Easley Cluster Training: Fundamentals¶
Prerequisites
Valid Easley HPC account
Laptop connected to the AU wireless network
Secure shell client, with connection settings for Easley:
Linux and Mac OS users use your favorite terminal app
PuTTY (putty.org) is recommended for Window users
References
Lab Overview
Getting Started & Basic Linux Commands
Research Software
Job Submission
Job Scheduling
Cluster Best Practices Tips & Tricks
Slides
Getting Started & Basic Linux Commands¶
Reminder: command syntax is:
<command> <required> [optional]
The dollar sign ($) is a symbol for the command prompt, which is a way for Linux to tell you it is ready to accept a command. You do not need to type the first $ you see for each command. Wherever you see $, you should enter the command that immediately follows it. Windows users can use a terminal emulation program like SecureCRT or PuTTY. To connect,you will create a new server profile for easley.auburn.edu, using your normal AU username and password for the login credentials.

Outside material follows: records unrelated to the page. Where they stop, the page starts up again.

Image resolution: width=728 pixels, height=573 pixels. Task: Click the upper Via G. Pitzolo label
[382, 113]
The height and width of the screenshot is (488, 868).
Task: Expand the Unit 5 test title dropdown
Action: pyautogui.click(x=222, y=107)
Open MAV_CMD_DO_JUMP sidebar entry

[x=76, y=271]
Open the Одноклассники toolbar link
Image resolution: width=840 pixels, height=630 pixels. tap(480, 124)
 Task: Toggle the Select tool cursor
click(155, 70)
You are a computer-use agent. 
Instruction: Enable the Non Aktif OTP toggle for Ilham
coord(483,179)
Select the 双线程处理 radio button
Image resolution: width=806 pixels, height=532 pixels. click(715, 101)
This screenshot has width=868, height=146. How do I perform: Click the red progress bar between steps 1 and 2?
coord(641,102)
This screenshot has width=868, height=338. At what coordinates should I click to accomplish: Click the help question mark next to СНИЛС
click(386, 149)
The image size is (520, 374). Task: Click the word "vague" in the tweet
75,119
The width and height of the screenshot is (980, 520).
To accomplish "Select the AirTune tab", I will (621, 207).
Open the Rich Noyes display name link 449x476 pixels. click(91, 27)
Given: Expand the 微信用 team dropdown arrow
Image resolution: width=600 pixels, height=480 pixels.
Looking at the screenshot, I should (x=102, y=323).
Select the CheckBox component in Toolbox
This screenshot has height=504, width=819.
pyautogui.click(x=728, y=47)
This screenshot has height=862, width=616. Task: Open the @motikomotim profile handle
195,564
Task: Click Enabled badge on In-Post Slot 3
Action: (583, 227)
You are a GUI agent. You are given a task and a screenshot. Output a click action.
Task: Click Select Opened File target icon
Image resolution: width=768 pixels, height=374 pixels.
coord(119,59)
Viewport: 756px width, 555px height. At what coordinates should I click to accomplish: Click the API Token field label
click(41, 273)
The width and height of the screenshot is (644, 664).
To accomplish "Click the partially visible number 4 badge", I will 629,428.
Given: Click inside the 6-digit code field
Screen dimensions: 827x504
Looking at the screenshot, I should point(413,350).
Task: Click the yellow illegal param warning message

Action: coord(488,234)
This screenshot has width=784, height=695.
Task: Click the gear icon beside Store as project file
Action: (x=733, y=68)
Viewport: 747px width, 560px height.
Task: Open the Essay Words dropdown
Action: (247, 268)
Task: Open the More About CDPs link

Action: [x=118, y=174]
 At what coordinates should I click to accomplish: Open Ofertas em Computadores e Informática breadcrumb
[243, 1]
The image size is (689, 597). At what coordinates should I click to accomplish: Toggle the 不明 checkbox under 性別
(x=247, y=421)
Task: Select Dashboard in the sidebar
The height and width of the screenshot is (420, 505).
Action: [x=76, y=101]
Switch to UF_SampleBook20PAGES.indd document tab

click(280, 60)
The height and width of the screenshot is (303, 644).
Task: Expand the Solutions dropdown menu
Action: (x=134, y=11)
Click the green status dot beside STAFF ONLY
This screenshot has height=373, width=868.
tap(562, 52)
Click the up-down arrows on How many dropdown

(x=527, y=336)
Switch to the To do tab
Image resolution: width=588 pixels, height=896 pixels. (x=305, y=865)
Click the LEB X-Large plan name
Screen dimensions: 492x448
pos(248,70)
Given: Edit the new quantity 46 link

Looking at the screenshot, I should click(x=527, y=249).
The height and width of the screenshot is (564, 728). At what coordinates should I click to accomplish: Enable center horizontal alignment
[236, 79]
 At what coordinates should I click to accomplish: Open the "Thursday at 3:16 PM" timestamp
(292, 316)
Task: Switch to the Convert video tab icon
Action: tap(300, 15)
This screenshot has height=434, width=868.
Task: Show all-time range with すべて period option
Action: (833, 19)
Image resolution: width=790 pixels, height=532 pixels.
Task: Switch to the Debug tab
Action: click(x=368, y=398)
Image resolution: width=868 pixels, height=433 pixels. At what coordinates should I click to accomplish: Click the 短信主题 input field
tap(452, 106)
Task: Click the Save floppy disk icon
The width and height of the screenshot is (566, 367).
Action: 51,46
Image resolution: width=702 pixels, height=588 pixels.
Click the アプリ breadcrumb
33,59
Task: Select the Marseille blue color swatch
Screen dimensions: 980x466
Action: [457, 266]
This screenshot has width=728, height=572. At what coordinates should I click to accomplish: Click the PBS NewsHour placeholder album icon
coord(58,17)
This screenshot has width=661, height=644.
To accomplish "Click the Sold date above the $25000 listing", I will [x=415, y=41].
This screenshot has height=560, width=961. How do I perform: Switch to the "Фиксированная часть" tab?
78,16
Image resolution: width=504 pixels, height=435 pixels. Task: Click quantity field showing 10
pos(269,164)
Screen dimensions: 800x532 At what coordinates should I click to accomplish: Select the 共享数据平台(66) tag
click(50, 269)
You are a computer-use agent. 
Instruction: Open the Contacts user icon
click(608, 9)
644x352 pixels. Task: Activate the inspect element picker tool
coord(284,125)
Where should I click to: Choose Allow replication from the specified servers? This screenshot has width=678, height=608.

If you are using a terminal program, you can simply type:
ssh <auburn userid>@easley.auburn.edu
Issue the following commands and take note of what you see on the screen, the output…
pwd
To find out more about any command, including the one that you just ran (pwd) you can refer to the Linux manual pages using the man command.
man pwd
As seen there, pwd stands for “present working directory.” When you run it, you should see something like /home/username on the screen, because that is the folderdirectory in which you are currently working.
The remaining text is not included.